The Phagrus had the distinction of being venerated in Egypt and Greece, whose writers, bothered by none of our scientific hesitation, regarded him not as one of the Mormyri, but as the Eel. They scoffed alike at his deification and his devotees.[846]

The Phagrus, and the Mœotes, which is Wilkinson’s addition to the four other sacred fish, were probably the same under different names. Ælian, indeed, states that the former, worshipped at Syene, was called the Mœotes by the people of Elephantine (quite close to Syene), and attributes its sanctity to its annual appearance always heralding the rise of the Nile,[847] a property of prescience transferred by Plutarch to the Mœotes.[848]

We know so little about the locus of the Lepidotus (Barbus bynni) cult that Wilkinson’s assertion, “its worship extended over most parts of Egypt,” needs confirmatory data.

The Crocodile, like the Lates, was worshipped here and there, but elsewhere keenly hunted. Of the first Thebes and Lake Mœris furnish types. Each place (according to Herodotus) harboured one crocodile in particular, very tame and tractable.[849] They adorned his ears, as Antonina her Muræna, “with earrings of molten stone or gold, and put bracelets on his forepaws, giving him daily a set portion of bread, with a certain number of victims: when he dies, they embalm and bury him in a sacred place.”[850]
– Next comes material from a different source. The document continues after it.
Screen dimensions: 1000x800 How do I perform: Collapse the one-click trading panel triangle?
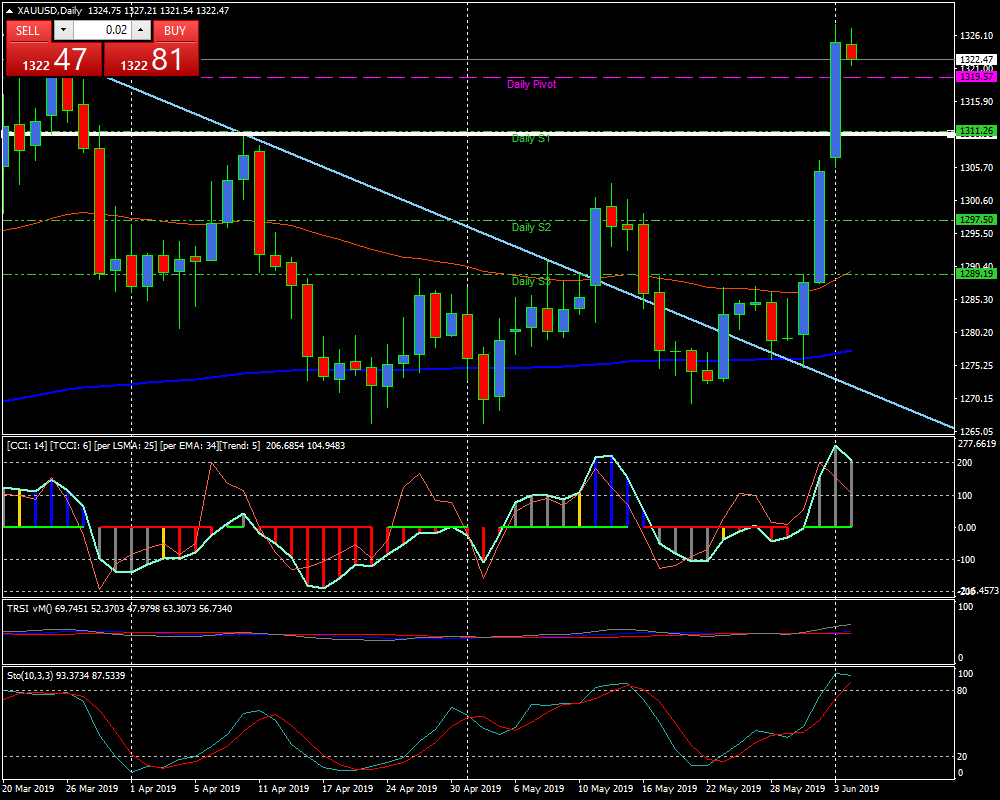pyautogui.click(x=9, y=11)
Of the various methods for catching the crocodile our author sets forth one which we all must agree as “worthy of mention.” “They bait a hook with a chine of pork, and let the meat be carried out into the middle of the stream, while the hunter on the bank holds a living pig which he belabours. The crocodile hears its cries and making for the sound encounters the pork, which he instantly swallows down. The men on the shore haul and, when they have got him to land, the first thing the hunter does is to plaster his eyes with mud. This once accomplished, the animal is despatched with ease, otherwise” (it may surprise you) “he gives great trouble.”[851]
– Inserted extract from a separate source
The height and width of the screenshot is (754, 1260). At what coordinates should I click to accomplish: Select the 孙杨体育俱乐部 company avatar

Both the Phagrus and the Crocodile possessed foreknowledge as to the rise of the river, the first as to time, the latter as to extent, for “in what place soever the female lays her eggs, that may be concluded to be the utmost extent to which the Nile will spread that year.”[852]

Blackman[853] praises the art of a scene, as (although the crocodile is but roughly blocked out) one ranking with the finest specimens of ancient Egyptian bas-reliefs: “not even the Old Kingdom mastabas at Sakhara can produce anything to surpass it for vigour and beauty of technique.”[854]